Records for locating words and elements
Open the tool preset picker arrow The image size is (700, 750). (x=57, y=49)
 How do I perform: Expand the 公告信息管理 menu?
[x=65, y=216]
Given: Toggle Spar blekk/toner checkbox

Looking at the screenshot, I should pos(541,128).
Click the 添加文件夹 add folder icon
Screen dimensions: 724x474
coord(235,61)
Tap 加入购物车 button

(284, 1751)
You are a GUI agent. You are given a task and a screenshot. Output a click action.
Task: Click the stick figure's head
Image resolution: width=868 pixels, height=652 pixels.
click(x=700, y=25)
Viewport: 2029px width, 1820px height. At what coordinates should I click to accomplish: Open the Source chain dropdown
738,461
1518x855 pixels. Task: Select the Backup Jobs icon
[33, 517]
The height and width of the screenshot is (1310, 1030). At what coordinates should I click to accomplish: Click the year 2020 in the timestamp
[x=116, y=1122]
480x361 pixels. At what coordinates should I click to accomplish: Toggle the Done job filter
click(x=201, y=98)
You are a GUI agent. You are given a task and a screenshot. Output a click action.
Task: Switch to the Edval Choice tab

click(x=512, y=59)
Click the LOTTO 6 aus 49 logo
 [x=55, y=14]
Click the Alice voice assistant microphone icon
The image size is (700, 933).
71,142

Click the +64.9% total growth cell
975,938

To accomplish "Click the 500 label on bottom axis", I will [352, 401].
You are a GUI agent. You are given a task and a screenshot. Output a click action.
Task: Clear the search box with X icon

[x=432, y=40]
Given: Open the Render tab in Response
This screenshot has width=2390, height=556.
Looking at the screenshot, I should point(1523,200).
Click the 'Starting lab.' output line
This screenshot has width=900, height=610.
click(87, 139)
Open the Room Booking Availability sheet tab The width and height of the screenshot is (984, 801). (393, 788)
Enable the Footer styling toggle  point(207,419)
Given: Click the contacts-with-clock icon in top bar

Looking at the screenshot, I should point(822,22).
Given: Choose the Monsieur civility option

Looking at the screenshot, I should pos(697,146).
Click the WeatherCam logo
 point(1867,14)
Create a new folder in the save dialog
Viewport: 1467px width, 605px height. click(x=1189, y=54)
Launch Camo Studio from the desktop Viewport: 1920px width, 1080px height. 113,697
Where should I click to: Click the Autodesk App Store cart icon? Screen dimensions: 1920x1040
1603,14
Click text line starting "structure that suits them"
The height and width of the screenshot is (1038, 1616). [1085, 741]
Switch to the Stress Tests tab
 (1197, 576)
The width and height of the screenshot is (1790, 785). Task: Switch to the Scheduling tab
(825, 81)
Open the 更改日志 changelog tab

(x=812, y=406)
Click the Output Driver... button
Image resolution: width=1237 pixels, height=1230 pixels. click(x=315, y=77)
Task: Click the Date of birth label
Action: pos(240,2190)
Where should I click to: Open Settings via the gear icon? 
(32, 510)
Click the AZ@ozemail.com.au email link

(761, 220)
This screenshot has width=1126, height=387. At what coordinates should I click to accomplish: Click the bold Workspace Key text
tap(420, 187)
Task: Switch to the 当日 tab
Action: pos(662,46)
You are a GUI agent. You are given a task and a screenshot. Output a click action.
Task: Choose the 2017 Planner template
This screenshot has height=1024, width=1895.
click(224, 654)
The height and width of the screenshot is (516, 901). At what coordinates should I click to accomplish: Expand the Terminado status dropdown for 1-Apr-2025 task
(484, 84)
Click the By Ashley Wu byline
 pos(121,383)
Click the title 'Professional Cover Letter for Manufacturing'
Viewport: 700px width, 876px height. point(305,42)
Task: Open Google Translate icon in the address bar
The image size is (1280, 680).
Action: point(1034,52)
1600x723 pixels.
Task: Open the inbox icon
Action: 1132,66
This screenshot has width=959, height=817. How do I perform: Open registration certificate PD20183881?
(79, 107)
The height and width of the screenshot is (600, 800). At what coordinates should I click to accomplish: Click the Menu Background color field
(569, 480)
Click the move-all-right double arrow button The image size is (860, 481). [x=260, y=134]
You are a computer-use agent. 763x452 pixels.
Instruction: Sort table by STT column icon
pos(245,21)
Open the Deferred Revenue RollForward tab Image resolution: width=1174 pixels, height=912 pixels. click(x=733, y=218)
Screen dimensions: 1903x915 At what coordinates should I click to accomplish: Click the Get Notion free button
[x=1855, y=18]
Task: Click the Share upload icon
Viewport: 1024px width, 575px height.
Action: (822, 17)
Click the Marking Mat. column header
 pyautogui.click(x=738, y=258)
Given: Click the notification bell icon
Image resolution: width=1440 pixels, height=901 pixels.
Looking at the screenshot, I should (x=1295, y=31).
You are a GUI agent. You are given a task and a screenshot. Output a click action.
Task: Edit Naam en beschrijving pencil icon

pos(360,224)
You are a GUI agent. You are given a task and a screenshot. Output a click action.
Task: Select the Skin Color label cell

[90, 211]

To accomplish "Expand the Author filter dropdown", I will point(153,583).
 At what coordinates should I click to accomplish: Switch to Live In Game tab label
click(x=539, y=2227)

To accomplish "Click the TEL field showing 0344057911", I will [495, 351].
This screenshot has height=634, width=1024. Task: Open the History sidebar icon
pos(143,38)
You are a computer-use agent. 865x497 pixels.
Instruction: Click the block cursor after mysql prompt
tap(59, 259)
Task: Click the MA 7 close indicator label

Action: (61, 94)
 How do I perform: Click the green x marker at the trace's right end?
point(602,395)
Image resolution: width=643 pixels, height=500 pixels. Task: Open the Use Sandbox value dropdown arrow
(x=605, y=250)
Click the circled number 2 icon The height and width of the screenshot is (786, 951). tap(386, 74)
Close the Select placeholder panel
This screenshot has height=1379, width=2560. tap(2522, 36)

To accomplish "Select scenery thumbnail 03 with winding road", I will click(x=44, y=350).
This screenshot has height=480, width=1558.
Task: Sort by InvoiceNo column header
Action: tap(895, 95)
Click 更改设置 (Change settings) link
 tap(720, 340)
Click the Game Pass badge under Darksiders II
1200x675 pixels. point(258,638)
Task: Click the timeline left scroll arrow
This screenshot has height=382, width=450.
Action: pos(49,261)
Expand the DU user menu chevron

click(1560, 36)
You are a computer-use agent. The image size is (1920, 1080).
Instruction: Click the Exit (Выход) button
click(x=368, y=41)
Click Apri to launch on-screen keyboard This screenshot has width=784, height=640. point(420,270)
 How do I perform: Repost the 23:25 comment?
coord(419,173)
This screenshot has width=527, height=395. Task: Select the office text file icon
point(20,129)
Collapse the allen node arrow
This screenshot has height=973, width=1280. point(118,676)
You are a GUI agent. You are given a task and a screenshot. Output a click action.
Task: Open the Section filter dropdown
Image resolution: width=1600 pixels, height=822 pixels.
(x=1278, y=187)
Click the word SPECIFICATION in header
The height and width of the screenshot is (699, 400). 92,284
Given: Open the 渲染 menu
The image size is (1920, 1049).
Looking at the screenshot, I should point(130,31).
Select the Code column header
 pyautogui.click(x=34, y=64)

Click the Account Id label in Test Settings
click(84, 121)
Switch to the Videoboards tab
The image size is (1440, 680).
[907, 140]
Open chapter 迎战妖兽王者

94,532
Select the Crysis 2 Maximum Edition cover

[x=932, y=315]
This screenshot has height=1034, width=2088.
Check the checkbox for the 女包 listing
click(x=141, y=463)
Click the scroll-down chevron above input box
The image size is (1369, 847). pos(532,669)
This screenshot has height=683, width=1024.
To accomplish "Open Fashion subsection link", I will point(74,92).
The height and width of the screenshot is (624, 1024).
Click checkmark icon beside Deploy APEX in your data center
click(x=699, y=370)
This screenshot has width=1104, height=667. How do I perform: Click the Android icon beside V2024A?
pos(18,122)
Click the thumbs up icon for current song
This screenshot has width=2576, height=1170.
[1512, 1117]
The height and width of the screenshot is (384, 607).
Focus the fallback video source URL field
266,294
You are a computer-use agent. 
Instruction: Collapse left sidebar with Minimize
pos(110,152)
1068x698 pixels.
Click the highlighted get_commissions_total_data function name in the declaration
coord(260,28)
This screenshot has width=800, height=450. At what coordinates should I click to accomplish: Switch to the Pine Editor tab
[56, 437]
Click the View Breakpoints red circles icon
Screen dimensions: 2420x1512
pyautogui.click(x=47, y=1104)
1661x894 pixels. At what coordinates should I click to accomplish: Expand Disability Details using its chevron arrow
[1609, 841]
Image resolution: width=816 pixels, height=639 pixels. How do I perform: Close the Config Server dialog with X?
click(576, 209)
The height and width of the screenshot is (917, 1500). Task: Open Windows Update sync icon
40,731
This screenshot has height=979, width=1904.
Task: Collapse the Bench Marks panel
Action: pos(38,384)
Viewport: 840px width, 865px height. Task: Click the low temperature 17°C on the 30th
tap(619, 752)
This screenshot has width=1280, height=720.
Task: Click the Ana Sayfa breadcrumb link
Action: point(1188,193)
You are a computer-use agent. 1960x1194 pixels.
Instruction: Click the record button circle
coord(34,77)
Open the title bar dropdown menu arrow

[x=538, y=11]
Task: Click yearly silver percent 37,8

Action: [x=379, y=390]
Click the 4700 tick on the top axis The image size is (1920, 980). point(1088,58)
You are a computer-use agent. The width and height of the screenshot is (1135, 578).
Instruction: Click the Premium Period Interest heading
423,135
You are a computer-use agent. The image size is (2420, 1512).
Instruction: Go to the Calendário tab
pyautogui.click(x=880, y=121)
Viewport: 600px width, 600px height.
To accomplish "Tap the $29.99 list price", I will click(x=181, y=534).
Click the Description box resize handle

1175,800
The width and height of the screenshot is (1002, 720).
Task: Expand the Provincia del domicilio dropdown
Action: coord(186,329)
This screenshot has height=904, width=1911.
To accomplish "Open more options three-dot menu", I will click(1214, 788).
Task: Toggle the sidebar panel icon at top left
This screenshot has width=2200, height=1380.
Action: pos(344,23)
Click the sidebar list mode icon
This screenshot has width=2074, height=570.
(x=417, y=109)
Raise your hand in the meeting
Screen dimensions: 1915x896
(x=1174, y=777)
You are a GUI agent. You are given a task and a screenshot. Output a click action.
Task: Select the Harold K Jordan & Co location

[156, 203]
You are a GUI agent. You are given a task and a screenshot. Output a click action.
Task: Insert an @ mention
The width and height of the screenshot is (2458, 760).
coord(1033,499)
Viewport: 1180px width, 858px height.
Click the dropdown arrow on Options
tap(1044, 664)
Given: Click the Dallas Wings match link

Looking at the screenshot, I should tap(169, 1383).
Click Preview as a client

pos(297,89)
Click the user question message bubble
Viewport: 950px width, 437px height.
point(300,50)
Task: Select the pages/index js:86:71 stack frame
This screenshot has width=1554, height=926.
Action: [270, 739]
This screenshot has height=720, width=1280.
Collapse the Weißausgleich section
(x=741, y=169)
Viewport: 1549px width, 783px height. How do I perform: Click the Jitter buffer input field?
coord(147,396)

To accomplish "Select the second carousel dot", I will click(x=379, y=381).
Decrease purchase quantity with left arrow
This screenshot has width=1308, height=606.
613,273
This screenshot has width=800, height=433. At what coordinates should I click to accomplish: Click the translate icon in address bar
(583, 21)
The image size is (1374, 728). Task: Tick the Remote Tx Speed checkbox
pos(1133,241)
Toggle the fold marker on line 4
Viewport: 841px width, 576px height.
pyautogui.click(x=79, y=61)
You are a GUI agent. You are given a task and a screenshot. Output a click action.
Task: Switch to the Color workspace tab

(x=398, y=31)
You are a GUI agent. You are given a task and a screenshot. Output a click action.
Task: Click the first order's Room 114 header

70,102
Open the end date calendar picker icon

The exercise:
Reproduce only the part of the records that opens with the line containing "will click(x=44, y=350)." and closes with the line containing "click(x=368, y=41)", substituting "landscape" for "scenery" and leaving everything else unchanged.

Answer to the exercise:
To accomplish "Select landscape thumbnail 03 with winding road", I will click(x=44, y=350).
This screenshot has height=480, width=1558.
Task: Sort by InvoiceNo column header
Action: tap(895, 95)
Click 更改设置 (Change settings) link
 tap(720, 340)
Click the Game Pass badge under Darksiders II
1200x675 pixels. point(258,638)
Task: Click the timeline left scroll arrow
This screenshot has height=382, width=450.
Action: pos(49,261)
Expand the DU user menu chevron

click(1560, 36)
You are a computer-use agent. The image size is (1920, 1080).
Instruction: Click the Exit (Выход) button
click(x=368, y=41)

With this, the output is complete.